§ **Dataset content**:
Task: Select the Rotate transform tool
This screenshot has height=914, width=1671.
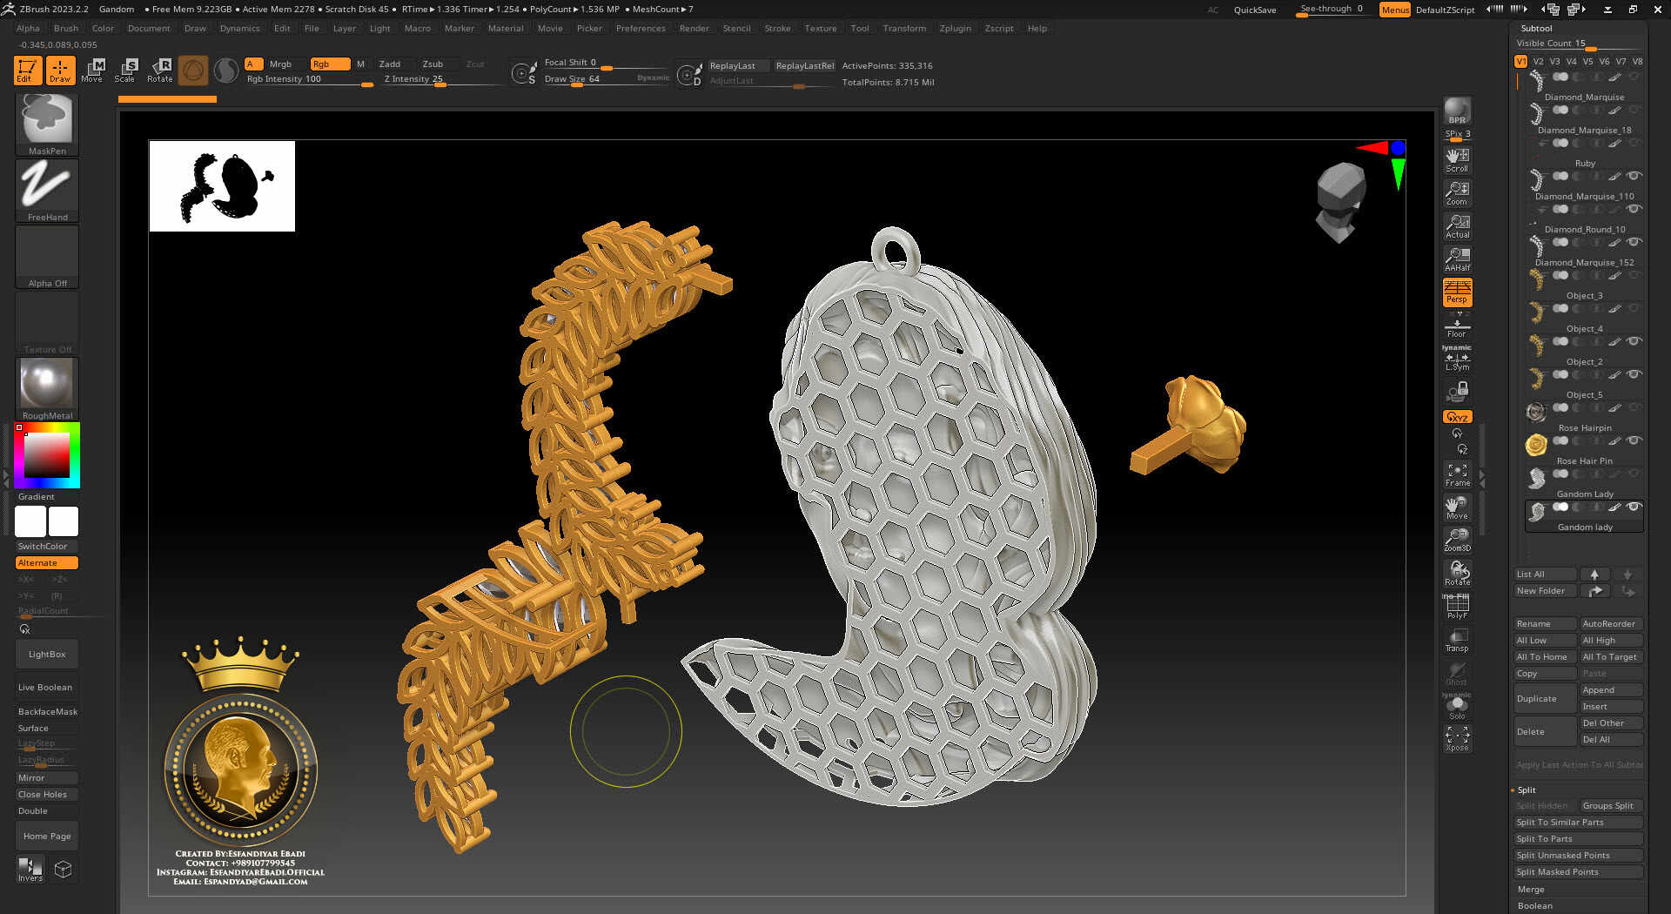Action: point(160,70)
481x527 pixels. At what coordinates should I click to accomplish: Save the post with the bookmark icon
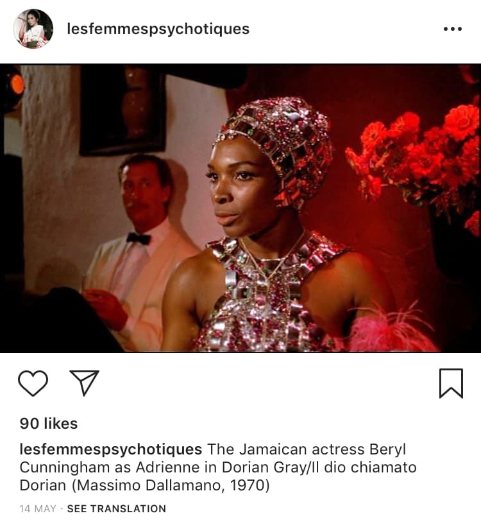click(x=451, y=383)
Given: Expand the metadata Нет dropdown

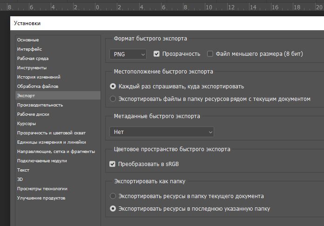Looking at the screenshot, I should [x=162, y=132].
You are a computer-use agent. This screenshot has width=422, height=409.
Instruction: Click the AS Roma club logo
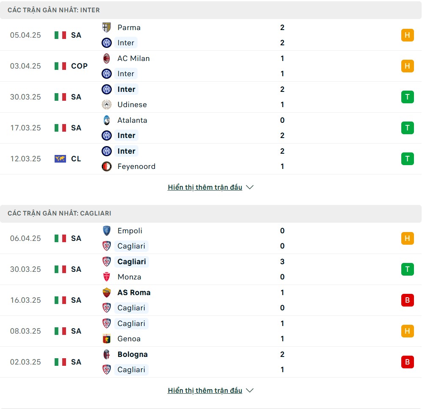click(x=107, y=293)
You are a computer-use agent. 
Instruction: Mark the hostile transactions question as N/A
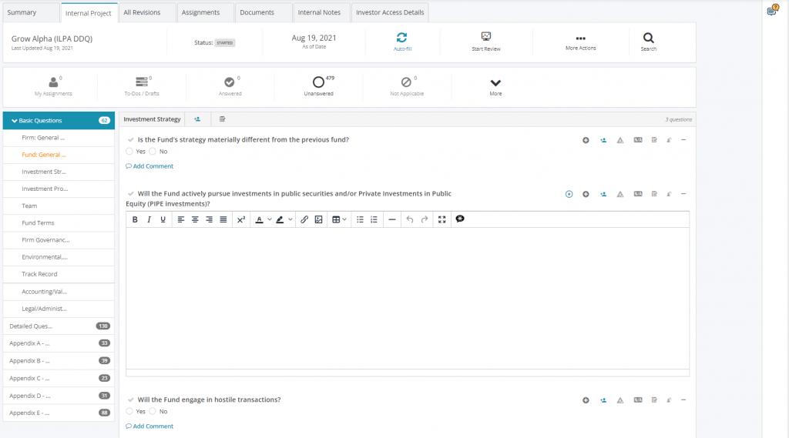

§ **Action item**:
Return the lines from the one that contains "Instruction: Click the AS Roma club logo" through the final line of the listing above, inclusive. Transcribe them exactly and drop the pictures.

§ **Response below**:
Instruction: Click the AS Roma club logo
click(x=107, y=293)
You are a computer-use agent. 
Instruction: Mark the hostile transactions question as N/A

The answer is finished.